• [YOUR ASSIGNMENT] Reproduce the stretch of the shareholder meeting announcement from "Dividend and Income Fund, Inc. Announces" through "elected and qualifies." word for word.

• [PROVIDED TEXT]
--

Dividend and Income Fund, Inc. Announces Results of Annual Meeting of Shareholders
April 25 2012 - 5:43PM
Marketwired
Dividend and Income Fund, Inc. (NYSE: DNI) (NAV: XDNIX) (the
"Fund") announced today that, at the Annual Meeting of Shareholders
of the Fund, shareholders approved (1) an Agreement and Plan of
Reorganization, pursuant to which the Fund will be reorganized from
a Maryland corporation into a newly formed Delaware statutory trust
named "Dividend and Income Fund" (the "Trust") (the
"Reorganization") and (2) the reelection of Bruce B. Huber to the
Board of Directors of the Fund as the Class I Director, to serve
until 2015 or until his successor is elected and qualifies.

--

• [DATA FOR REVIEW]
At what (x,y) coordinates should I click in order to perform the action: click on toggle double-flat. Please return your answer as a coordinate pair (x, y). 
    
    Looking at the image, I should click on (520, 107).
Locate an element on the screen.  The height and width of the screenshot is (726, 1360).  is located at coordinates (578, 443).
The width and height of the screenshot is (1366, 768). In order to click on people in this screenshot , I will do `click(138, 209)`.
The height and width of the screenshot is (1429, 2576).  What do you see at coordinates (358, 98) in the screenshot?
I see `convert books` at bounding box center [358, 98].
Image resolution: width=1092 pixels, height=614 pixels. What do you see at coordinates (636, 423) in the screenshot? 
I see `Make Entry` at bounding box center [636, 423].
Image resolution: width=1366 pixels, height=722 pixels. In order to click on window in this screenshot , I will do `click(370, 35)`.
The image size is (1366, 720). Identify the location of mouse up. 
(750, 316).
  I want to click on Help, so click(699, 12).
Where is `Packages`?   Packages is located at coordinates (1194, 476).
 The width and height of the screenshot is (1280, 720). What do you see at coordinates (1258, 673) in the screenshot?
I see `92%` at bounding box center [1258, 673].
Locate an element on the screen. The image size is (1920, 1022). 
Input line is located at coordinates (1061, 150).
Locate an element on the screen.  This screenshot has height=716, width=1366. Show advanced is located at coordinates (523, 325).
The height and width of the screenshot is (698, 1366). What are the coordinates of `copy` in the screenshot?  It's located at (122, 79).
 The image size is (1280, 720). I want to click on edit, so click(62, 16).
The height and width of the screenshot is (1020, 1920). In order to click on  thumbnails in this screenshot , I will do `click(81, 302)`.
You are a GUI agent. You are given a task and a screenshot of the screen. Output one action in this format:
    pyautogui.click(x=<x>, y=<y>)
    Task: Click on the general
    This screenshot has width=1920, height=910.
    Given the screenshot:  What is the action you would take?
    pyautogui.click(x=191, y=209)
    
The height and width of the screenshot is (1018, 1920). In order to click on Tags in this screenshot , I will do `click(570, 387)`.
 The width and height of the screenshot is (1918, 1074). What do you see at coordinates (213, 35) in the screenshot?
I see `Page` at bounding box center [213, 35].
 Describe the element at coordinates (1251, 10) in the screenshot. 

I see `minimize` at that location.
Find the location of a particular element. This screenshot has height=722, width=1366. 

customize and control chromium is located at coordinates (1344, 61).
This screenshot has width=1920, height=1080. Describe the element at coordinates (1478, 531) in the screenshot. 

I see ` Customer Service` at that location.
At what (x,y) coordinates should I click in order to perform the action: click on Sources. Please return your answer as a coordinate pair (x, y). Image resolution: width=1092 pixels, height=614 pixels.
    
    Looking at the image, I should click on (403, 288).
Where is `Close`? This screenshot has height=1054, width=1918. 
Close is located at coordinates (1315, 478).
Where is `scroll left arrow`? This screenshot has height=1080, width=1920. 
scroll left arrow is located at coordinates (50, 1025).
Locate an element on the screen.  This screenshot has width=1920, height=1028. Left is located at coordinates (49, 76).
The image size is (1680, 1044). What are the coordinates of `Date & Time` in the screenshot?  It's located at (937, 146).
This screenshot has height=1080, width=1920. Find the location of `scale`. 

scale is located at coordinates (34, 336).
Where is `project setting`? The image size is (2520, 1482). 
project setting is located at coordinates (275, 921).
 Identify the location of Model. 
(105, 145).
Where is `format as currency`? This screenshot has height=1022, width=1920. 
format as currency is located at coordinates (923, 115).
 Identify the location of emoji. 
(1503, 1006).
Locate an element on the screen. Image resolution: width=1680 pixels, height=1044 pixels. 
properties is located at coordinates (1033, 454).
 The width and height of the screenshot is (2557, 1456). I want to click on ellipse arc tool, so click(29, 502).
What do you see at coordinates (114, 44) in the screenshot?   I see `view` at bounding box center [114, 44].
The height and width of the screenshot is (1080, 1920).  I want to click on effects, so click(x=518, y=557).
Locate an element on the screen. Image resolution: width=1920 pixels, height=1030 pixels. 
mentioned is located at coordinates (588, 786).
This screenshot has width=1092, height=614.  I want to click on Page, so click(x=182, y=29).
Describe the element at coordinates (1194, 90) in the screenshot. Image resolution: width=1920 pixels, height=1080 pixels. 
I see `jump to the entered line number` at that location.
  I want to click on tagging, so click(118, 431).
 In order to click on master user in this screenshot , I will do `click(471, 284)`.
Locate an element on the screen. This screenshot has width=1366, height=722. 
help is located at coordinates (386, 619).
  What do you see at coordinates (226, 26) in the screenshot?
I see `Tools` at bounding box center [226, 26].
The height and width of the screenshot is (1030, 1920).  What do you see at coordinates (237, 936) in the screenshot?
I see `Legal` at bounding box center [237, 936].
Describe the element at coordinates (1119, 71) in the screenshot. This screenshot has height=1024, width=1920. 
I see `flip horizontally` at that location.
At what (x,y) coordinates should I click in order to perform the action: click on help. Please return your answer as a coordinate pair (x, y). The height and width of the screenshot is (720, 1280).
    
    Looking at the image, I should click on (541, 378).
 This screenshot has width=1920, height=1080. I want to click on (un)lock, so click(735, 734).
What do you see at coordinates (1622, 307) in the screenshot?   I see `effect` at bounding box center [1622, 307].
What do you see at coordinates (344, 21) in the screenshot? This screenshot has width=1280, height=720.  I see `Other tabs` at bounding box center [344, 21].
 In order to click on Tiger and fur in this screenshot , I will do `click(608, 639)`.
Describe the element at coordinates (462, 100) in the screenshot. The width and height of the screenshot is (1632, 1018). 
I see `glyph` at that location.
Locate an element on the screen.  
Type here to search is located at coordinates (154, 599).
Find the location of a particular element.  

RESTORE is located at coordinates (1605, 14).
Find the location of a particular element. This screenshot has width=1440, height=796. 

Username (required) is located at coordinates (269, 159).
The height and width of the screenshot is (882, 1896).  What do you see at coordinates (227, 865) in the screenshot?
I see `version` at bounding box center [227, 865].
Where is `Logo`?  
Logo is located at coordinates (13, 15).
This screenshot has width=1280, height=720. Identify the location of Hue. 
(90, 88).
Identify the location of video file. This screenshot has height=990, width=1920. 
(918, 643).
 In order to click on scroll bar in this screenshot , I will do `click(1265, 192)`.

--

• [SOLVED PROBLEM]
Dividend and Income Fund, Inc. Announces Results of Annual Meeting of Shareholders
April 25 2012 - 5:43PM
Marketwired
Dividend and Income Fund, Inc. (NYSE: DNI) (NAV: XDNIX) (the
"Fund") announced today that, at the Annual Meeting of Shareholders
of the Fund, shareholders approved (1) an Agreement and Plan of
Reorganization, pursuant to which the Fund will be reorganized from
a Maryland corporation into a newly formed Delaware statutory trust
named "Dividend and Income Fund" (the "Trust") (the
"Reorganization") and (2) the reelection of Bruce B. Huber to the
Board of Directors of the Fund as the Class I Director, to serve
until 2015 or until his successor is elected and qualifies.